# Selection
** begin **
In this paper, we propose a novel approach to misinformation detection by multimodal feature fusion with transformers [1] and credibility assessment with self-attention-based Bi-GRUs. On social networks, when people share multimedia content, including texts and images, within the same post to express their ideas, this should be consistent and related to the topic being discussed. When there is any mismatch or inconsistency in semantics, it could be attributed to a potential form of misinformation. Specifically, with regard to text–image inconsistency, we propose a deep learning model for misinformation detection by comparing and fusing multimodal features from multimedia contents. Firstly, since captions are usually concise semantic descriptions of images, they are derived from images using an image captioning module, which uses CNN encoder to extract image features and an LSTM decoder to generate captions. They are compared with surrounding text by fine-tuning transformers for consistency check in semantics. Then, to further integrate sentiment features into the text representation, we fine-tune a separate transformer model with Twitter datasets for sentiment classification. The classification output is further concatenated to augment the text representation after consistency check. Finally, a self-attention-based Bi-GRU network is used to find context dependency among the augmented representation of texts and train the credibility assessment model for misinformation detection.
In the experiments, to verify the effects of transformer-based consistency checks of text–image pairs in tweets, ALBERT [8] was used instead of BERT [2] for efficiency reasons. Specifically, the hidden state of the last layer of the ALBERT model was added to the embeddings of the texts and the output of the ALBERT model was connected to one fully connected layer for misinformation detection. The experimental results showed good performance with an accuracy of 0.828. This already outperforms the baseline model of Bi-GRU with attention. This shows the potential of using transformers for text–image consistency checks. Secondly, when we input the ALBERT-augmented text representation after consistency checking to a Bi-GRU network with attention for credibility assessment, the best performance could be obtained with an accuracy of 0.90 and an F1 score of 0.92. This validates the effectiveness of using attention-based Bi-GRU networks for credibility assessment. Finally, when we further augmented text representations by concatenating the consistency check result with the sentiment classification output as fine-tuned by a separate ALBERT model, the best performance could be obtained with an accuracy of 0.904 and an F1 score of 0.921. This shows the potential of our proposed approach to misinformation detection in the case of text–image inconsistency. Further investigation on different types of multimodal content discrepancies is needed.
** end **
# Task to complete
In the misinformation detection text above, which model did the experiments use in place of BERT, and for what reason?

# Data excerpt
** begin **
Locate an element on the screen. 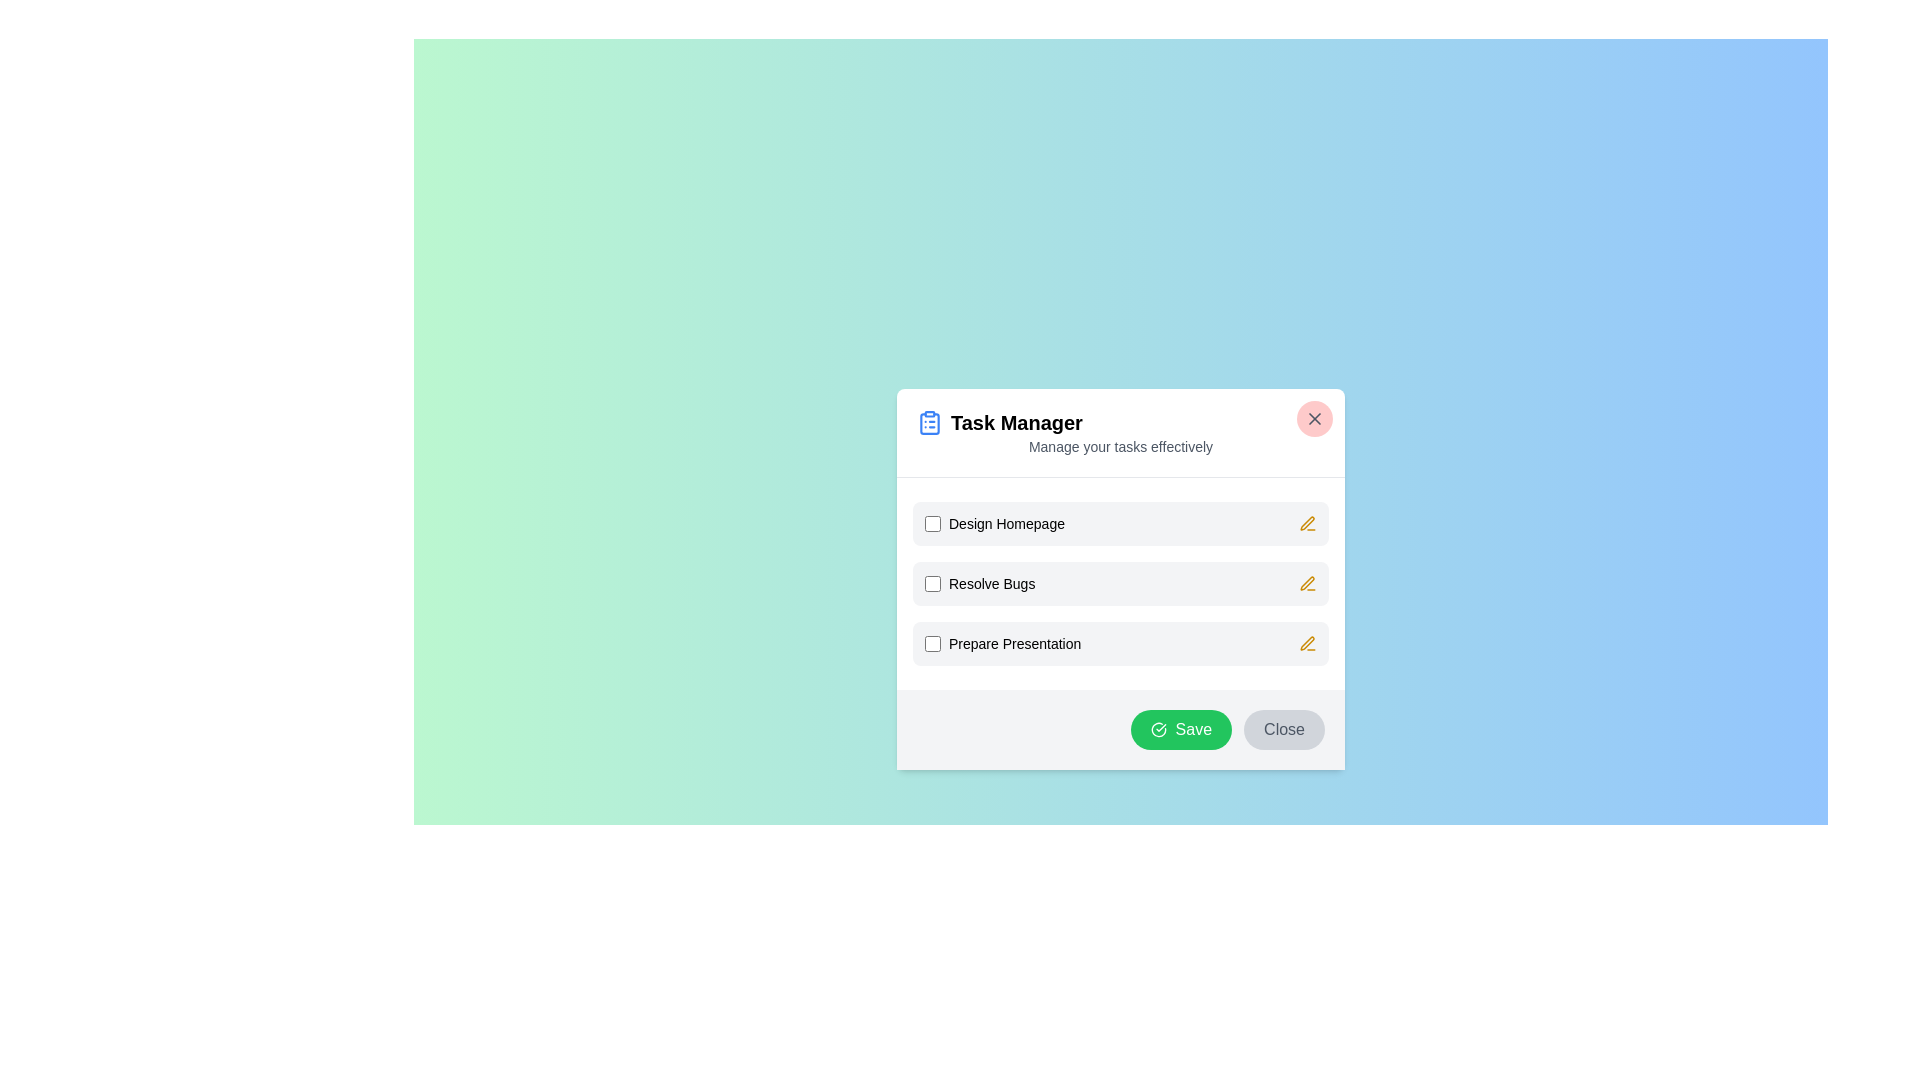 This screenshot has width=1920, height=1080. the checkbox of the task titled 'Resolve Bugs' to mark it as completed is located at coordinates (1121, 582).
** end **
# Exercise output
ALBERT, for efficiency reasons.